Na urodziny podarowałam sobie nie tylko wpis na blogu, ale również własnoręcznie upieczony tort. Miałam tyle powodów, by go zrobić, że już nie pamiętam, który z nich był pierwszy. Tort na pewno miał cieszyć zmysły i umocnić mnie w przekonaniu, że nie ma rzeczy niemożliwych.
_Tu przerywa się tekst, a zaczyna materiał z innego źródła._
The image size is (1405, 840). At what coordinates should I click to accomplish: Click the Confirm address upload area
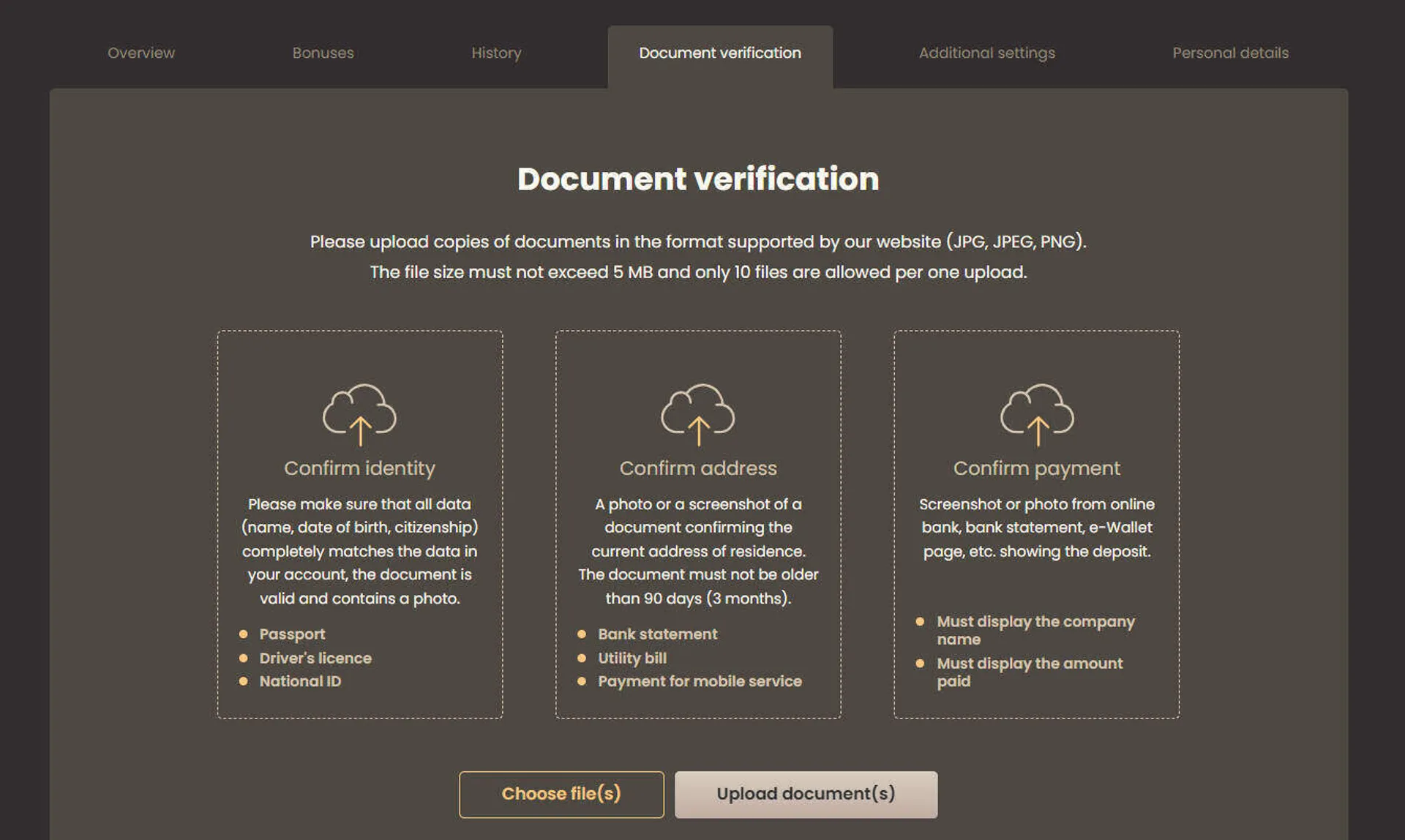(x=698, y=523)
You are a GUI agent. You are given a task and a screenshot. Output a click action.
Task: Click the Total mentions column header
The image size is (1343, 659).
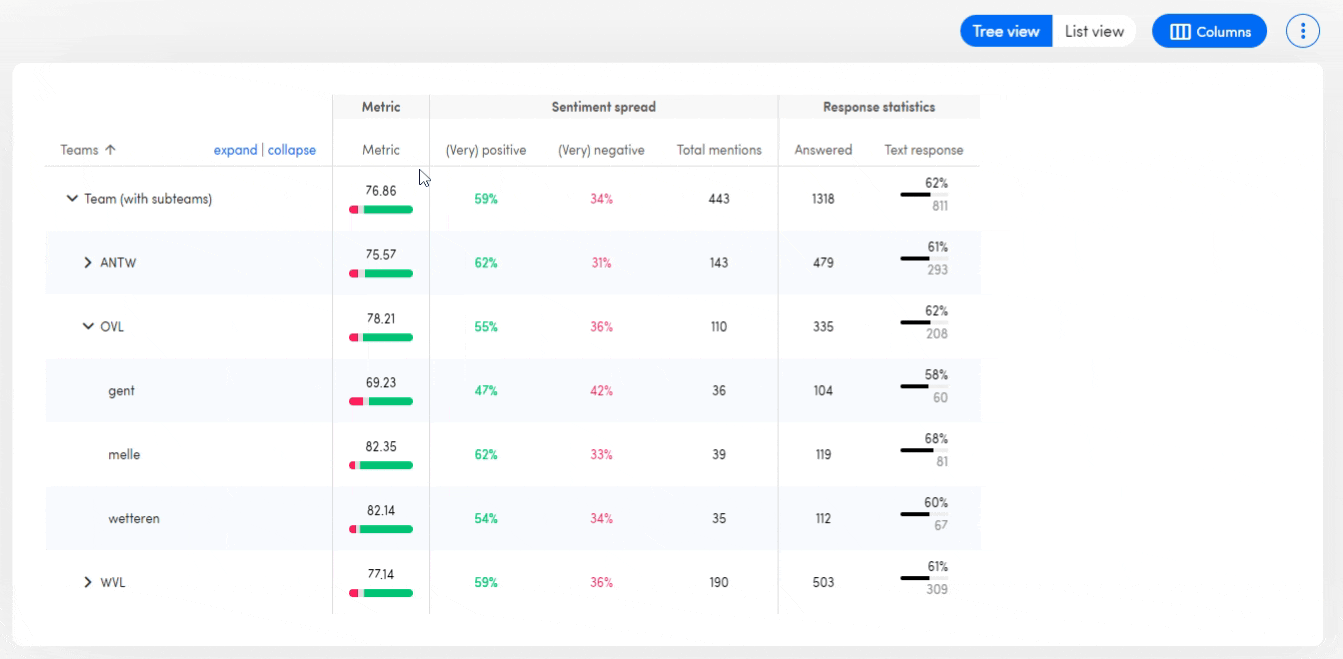pyautogui.click(x=719, y=150)
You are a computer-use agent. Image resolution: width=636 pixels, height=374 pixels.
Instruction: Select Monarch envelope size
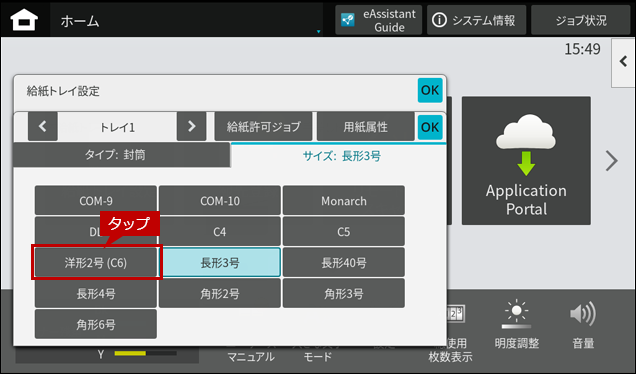pyautogui.click(x=344, y=200)
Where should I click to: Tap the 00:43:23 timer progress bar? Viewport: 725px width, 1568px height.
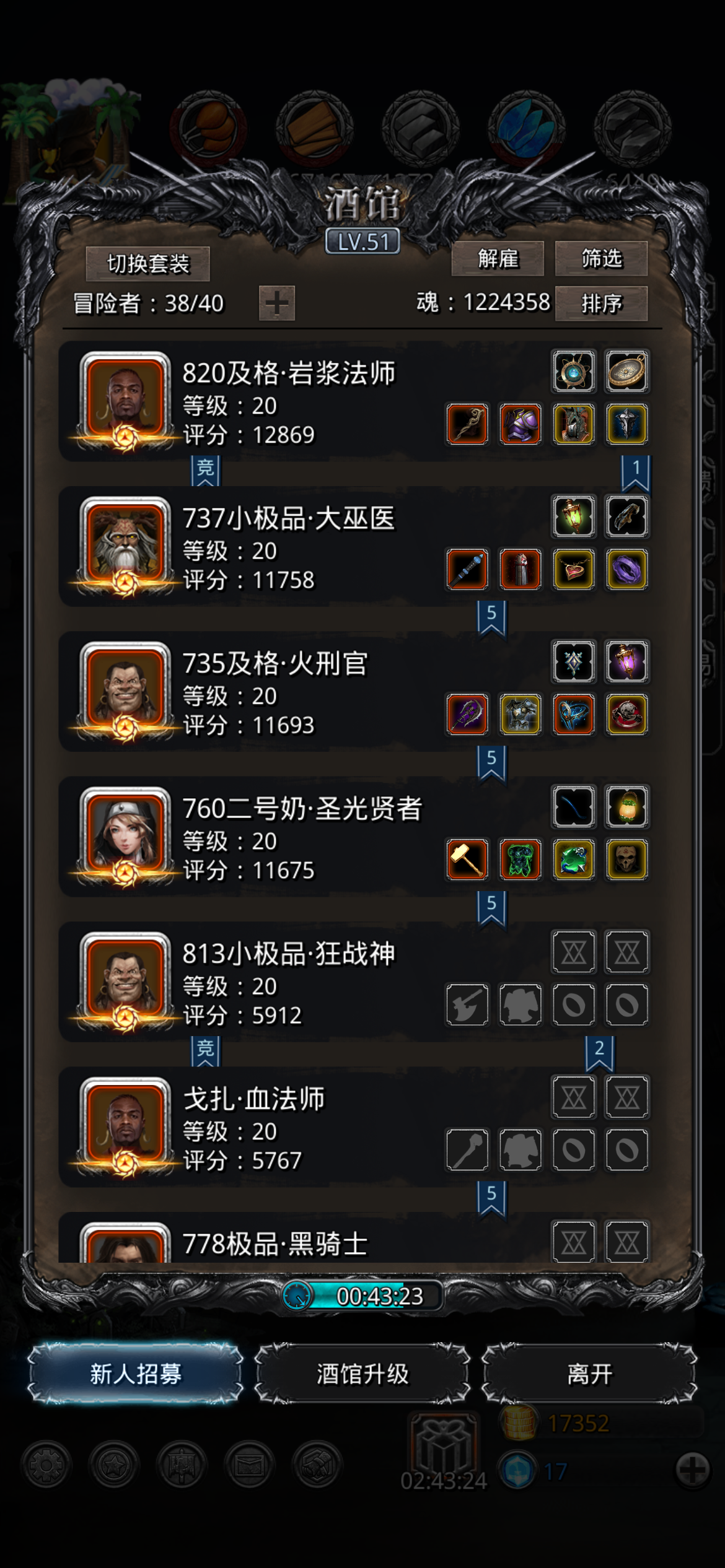pyautogui.click(x=363, y=1296)
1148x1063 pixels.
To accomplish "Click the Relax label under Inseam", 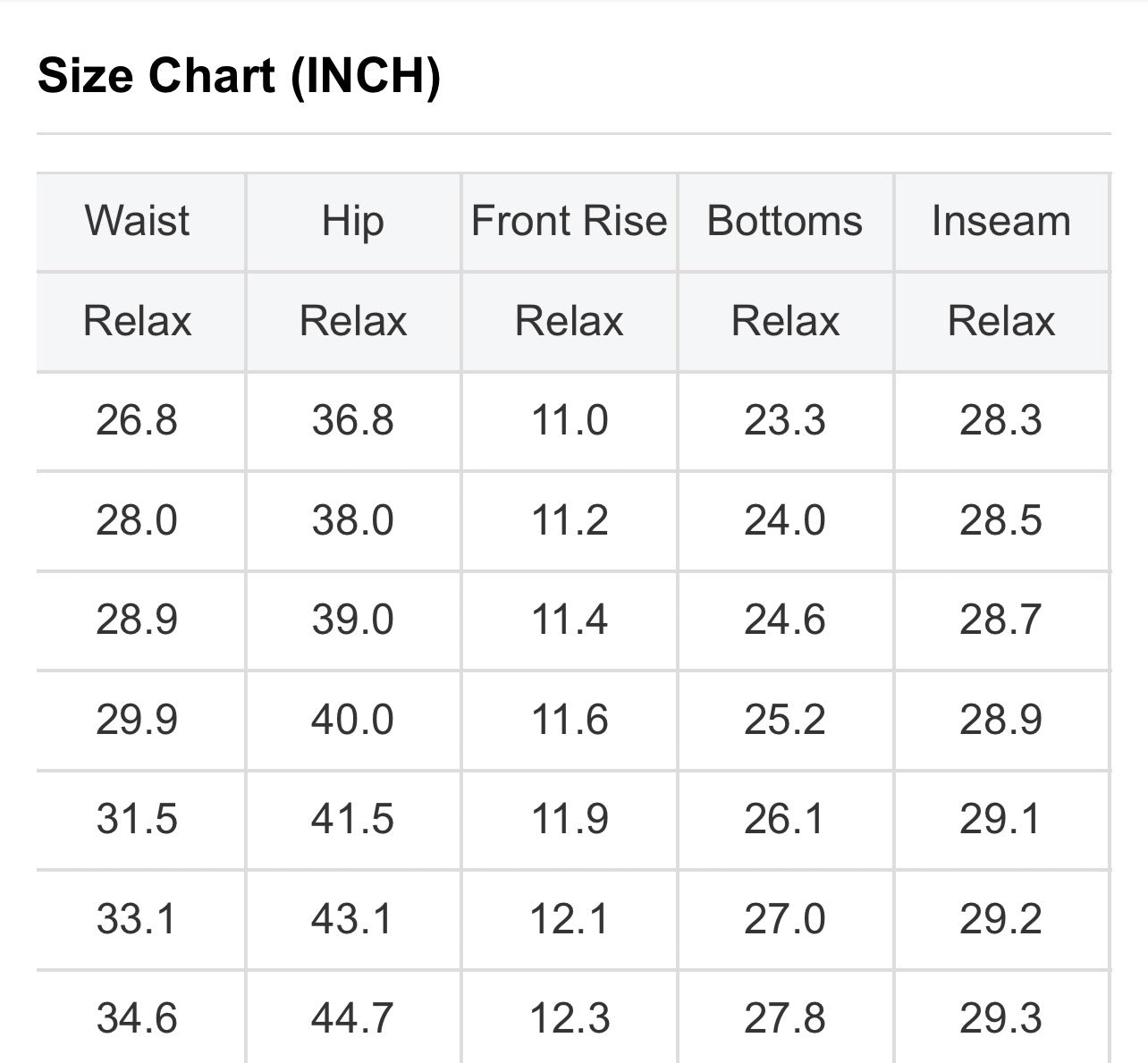I will click(x=1000, y=321).
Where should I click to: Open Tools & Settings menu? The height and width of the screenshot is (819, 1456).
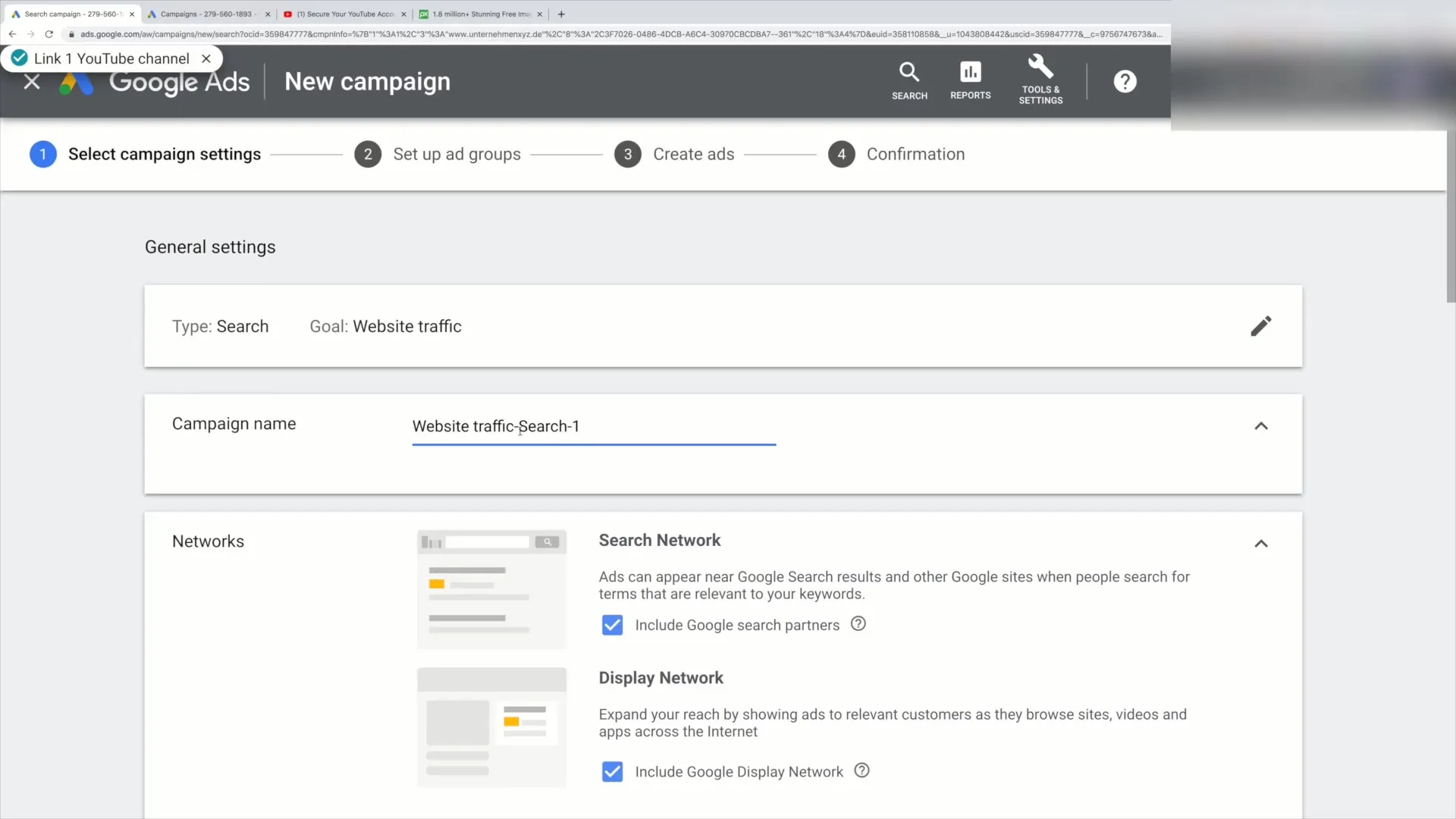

Do dziś pamiętam swoje niezdarne początki w kuchni i tym bardziej na myśl o sobotnim dziele moich rąk czuję w sercu dumę. Tort miał jednak do spełnienia również zadanie specjalne - miał pokazać mojej córce, że nie tylko jej urodziny zasługują na piękną oprawę.Jeśli chcę jej przekazać wiarę w siebie oraz świadomość własnej wartości, sama powinnam świecić przykładem i przede wszystkim sobie serwować najlepsze delicje, na jakie mnie stać.











10.08.2013

Na dobry początek

Myśl o stworzeniu tego bloga towarzyszyła mi już od dawna. I tak oto powstaje mój azyl, w którym pragnę zwolnić tempo, gromadzić inspiracje, prezentować swoje pomysły, pokazywać przyjemności życia codziennego i dzielić się tym, co przyprawia mnie o radosne bicie serca. Motywem przewodnim będą zatem źródła mojej radości, wszystko, co tworzy piękny klimat, wnętrza, podróże, kuchnia, rękodzieło, a wszystko to przeplatane wątkami utkanymi z uroków życia codziennego.
Ten blog to także prezent urodzinowy dla mnie ode mnie. Od kilku lat podróżuję po wnętrzarskiej blogosferze niczym pasażer na gapę, grzejąc się ukradkiem w cieple tej wspaniałej, kobiecej społeczności. Już nie pamiętam, kiedy zrodził się pomysł, by do niej dołączyć - do tej pory brakowało mi jednak determinacji.
Niech zatem fakt, że startuję w dniu urodzin, będzie dobrym znakiem. Serdecznie zapraszam w moje skromne progi - będzie mi miło Was gościć.